Garmin has launched its first Head-up Display, the GHD 2100. It’s for super-midsize, midsize and light business aircraft and the launch customer will be Cessna for its in-development Citation Longitude, already fitted with Garmin’s G5000 flightdeck.
Garmin’s HUD (GHD) projects a view of pertinent flight information while integrating with Garmin Integrated Flight Decks. It will make its public debut at EBACE 2017.
The GHD is a compact, self-contained projection system with a large 30-degree by 24-degree field-of-view. Driven by the Garmin Integrated Flight Deck, the GHD projects a familiar presentation of critical flight information, symbology and more, contributing to increased safety and operational benefits and providing optimal situational awareness throughout every phase of flight.
“Industry studies indicate that flying with a HUD is safer in reduced visibilities, deteriorating weather conditions and in challenging environments,” said Carl Wolf, Garmin vice president of aviation sales and marketing.
“We’ve worked hard to harmonise the GHD and Garmin’s Integrated Flight Decks so pilots are provided with a seamless in-flight experience throughout the cockpit. Pilots can expect the innovation and future growth potential available with the GHD to be matched with the same forward-thinking advancements we’ve cultivated for more than a decade with the Garmin Integrated Flight Deck and many other avionics solutions.
“We are proud to expand our long-standing relationship with Textron Aviation by providing the latest HUD technologies on the new, state-of-the-art Citation Longitude business jet.”
Compact with a wide angle field-of-view
A small, compact projection system allows the GHD to be integrated into a variety of business aircraft cockpits while also maintaining comfortable head clearance.
The GHD delivers a 30-degree, wide angle field-of-view and is placed at a comfortable viewing distance from the pilot’s head. Information is displayed in an easy to read format and is said to deliver clarity and brightness in all lighting conditions.
Whether in clouds, day or night, the GHD incorporates intelligent dimming, which automatically adapts to ambient light and allows pilots to focus on flying the aircraft.
Further reducing pilot workload, the GHD offers declutter mode so pilots can optimise the display to suit their needs. The GHD boasts a simplistic control interface and offers similarities in tactile operation with the Garmin Integrated Flight Deck for an even more seamless transition throughout the cockpit.
In addition to displaying flight-critical PFD information, the GHD displays conformal attitude and flight path information overtop the real-world view, alongside navigation data, flight plan information, autopilot modes, master warning/caution annunciations and more.
Flight Path Marker-based flight director
The Flight Path Marker within the GHD precisely displays where the aircraft is flying, taking into account crosswind, angle of attack and other factors that impact the dynamic position and heading of the aircraft.
Coupled with a flight path-based flight director, the pilot can more easily establish desired aircraft flight path relative to the outside world.

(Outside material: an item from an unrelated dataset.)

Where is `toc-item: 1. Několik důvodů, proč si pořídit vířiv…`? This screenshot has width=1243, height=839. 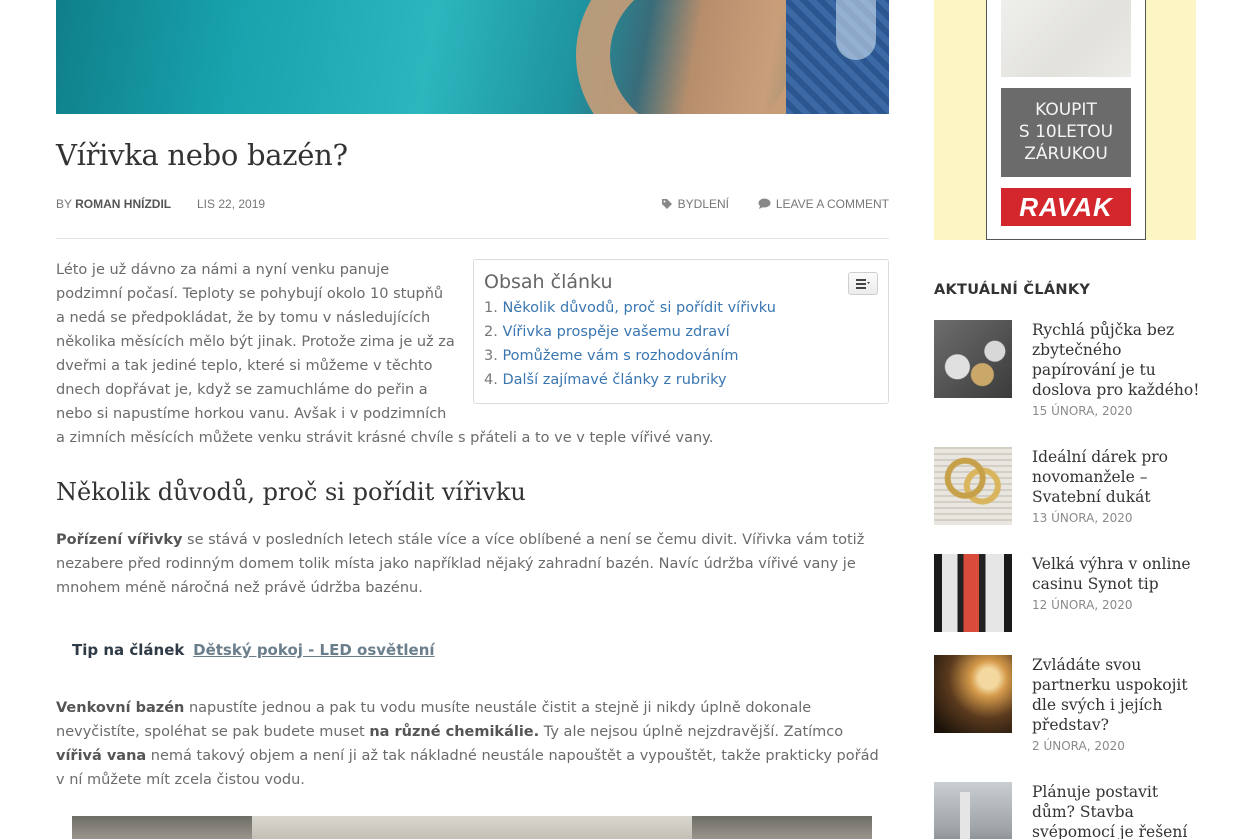
toc-item: 1. Několik důvodů, proč si pořídit vířiv… is located at coordinates (681, 308).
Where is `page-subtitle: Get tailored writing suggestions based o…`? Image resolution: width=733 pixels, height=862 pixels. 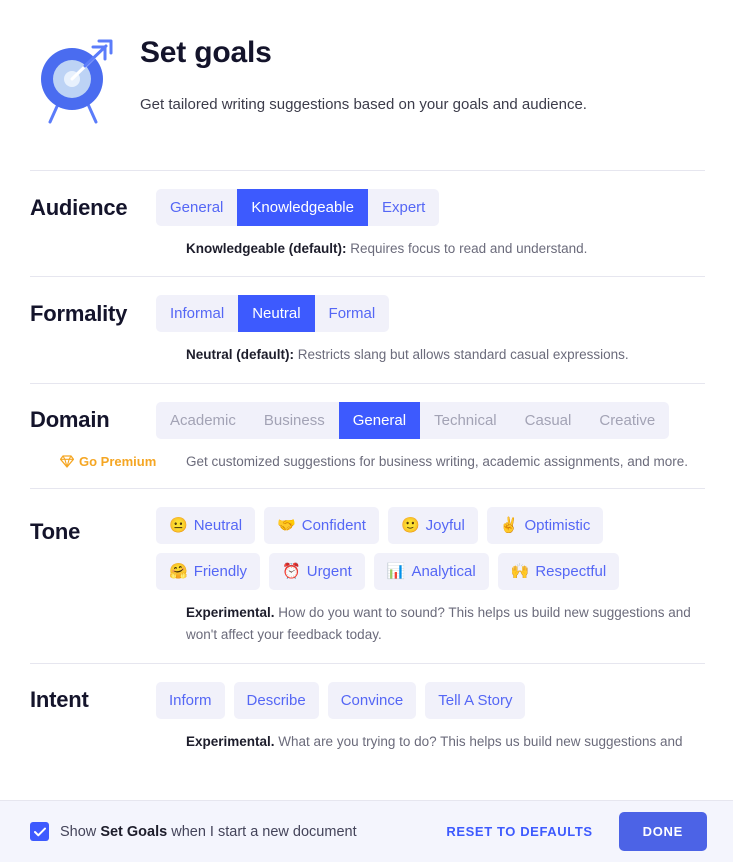
page-subtitle: Get tailored writing suggestions based o… is located at coordinates (364, 104).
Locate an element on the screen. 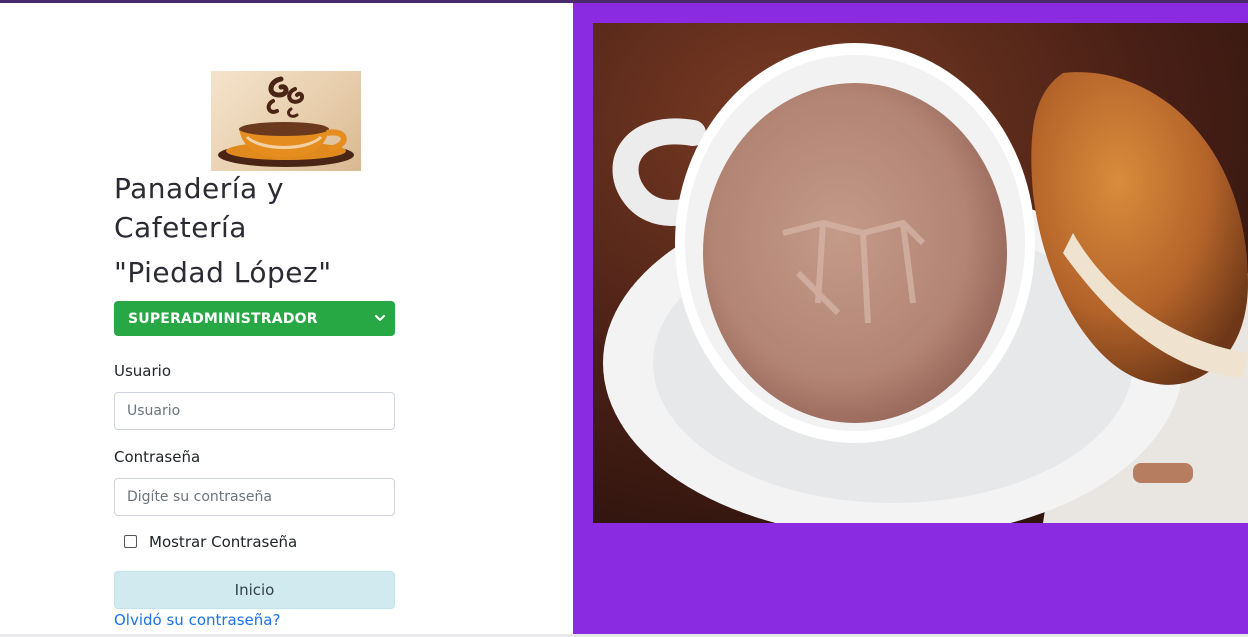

The Flight Path Marker includes additional features such as speed offset and velocity cue, allowing for precise energy management.
Utilising the Flight Path Marker, pilots are also provided with a complete view of aircraft performance information in a consolidated area. The combination of the Flight Path Marker and flight path-based flight director allows pilots to more easily establish and maintain a stabilized approach to land.
Pilots are provided with an enhanced level of situational awareness with SVT, which presents a 3D depiction of terrain, traffic, obstacles, the runway environment and more within the GHD, supplementing the outside view with pertinent flight information.
A powerful graphics processor generates the synthetic vision view, which closely resembles the same SVT view on the Garmin Integrated Flight Deck. Because the synthetic vision image replicates what the pilot would see outside the cockpit on a clear day, pilots can more easily transition from flying with the GHD to the flight display or outside view.
Future options such as integrating with external cameras, including Enhanced Vision Systems (EVS), provide significant improvements in situational awareness in fog and other low visibility situations. Future capabilities also include integration with a Combined Vision System (CVS), which blends EVS and SVT images to present pertinent levels of detail to the pilot, particularly during approach and landing.
The GHD also allows the operator to pursue Special Authorization Category I (CAT I), as well as Special Authorisation Category II (CAT II) Instrument Landing System (ILS) approach minima.